Indexes

The Problem — Full Table Scan#

You have a users table with 100 million rows. Someone runs:

SELECT * FROM users WHERE email = 'alice@gmail.com';

How does the database find Alice? It goes through every single row, checks the email column, and moves on if it doesn't match. That's a full table scan — O(n).

100 million rows → up to 100 million comparisons in the worst case
Alice might be the very last row

At Instagram scale — millions of logins per second — that's millions of full table scans running simultaneously. The database collapses.

Think of a phone book with 100 million names. You don't read from page 1 to find "Alice" — you open the middle, decide left or right, keep halving. Binary search. You find Alice in ~27 steps instead of 100 million.

Full table scan  → O(n)      → up to 100,000,000 comparisons
Binary search    → O(log n)  → up to 27 comparisons  (log₂ of 100M ≈ 27)

That's the idea behind a database index.

What an Index Is#

An index is a separate data structure stored alongside your table. It keeps column values sorted and maps each value to the actual row location — so the database can binary search instead of scanning.

CREATE INDEX idx_users_email ON users(email);

The database builds a sorted structure of all email values:

Index on email (sorted alphabetically):
  aaron@gmail.com  → row 12,445,231
  alice@gmail.com  → row 4,521,847   ← target
  bob@gmail.com    → row 892,341
  charlie@...      → row 67,234,901

Binary search works on strings too — strings have alphabetical ordering, just like numbers have numeric ordering. The database compares alphabetically: does alice come before or after the middle entry? Go left or right. Repeat.
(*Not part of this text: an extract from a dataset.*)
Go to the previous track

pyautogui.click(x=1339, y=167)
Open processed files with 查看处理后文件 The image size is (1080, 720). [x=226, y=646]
Found in ~27 steps.

WHERE email = 'alice@gmail.com'
→ binary search index → found at row 4,521,847 → fetch that row
→ 27 comparisons instead of 100 million ✓

The underlying data structure databases use is called a B+ Tree — a sorted tree that makes both exact lookups and range queries fast.

The Cost of Indexes#

Indexes aren't free. Two costs:

1. Storage — the index is a separate data structure stored on disk alongside the table. More indexes = more disk usage.

2. Write overhead — every INSERT, UPDATE, DELETE must also update every index to keep it in sync:

No index:
  INSERT → write one row to table → done ✓

With 5 indexes:
  INSERT → write row + update 5 indexes → 6 write operations ✗

The more indexes, the slower your writes.

When NOT to Index#

Write-heavy tables — if a table is constantly being written to, every write updates all indexes. The write overhead outweighs the read benefit.

Low cardinality columns — cardinality means number of distinct values relative to total rows.

High cardinality → index helps
  email     → 100M users, 100M unique values → index finds 1 row ✓
  user_id   → 100M users, 100M unique values → index finds 1 row ✓

Low cardinality → index useless
  gender    → 100M users, 3 distinct values  → index finds ~33M rows ✗
  is_active → 100M users, 2 distinct values  → index finds ~50M rows ✗

The index finds the value instantly — but then still has to fetch 33 million rows. You've done a binary search to save nothing.

Composite Index#

What if your query filters on two columns together?

SELECT * FROM users WHERE country = 'UK' AND age = 25;

You have two separate indexes — one on country, one on age. The database picks one — whichever narrows down rows more — and then manually checks the other condition on the remaining rows:

country index → finds 10M UK users
→ fetch each of those 10M rows from the table
→ check age = 25 on each one manually
→ still scanning 10M rows ✗

The second index is ignored. The database query planner picks one and scans the rest.

The fix is a Composite Index — one index built on both columns together:

CREATE INDEX idx_country_age ON users(country, age);

Now the index is sorted by country first, then by age within each country. Each entry still stores a row pointer — exactly like a single-column index, just with a wider key:

Index (country, age):
  UK, 20  → row 892,341
  UK, 24  → row 12,445,231
  UK, 25  → row 4,521,847   ← jump straight here
  UK, 25  → row 7,234,123   ← second UK-25 user, second pointer
  UK, 26  → row 67,234,901
  US, 19  → row 3,112,008
  US, 25  → row 5,892,004

The B+ Tree sorts on the combined key (country, age) instead of a single value. When the matching entries are found, the row pointers are right there — same direct fetch. One lookup finds exactly country = 'UK' AND age = 25. No scanning.

The Leftmost Prefix Rule#

Column order in a composite index matters — critically.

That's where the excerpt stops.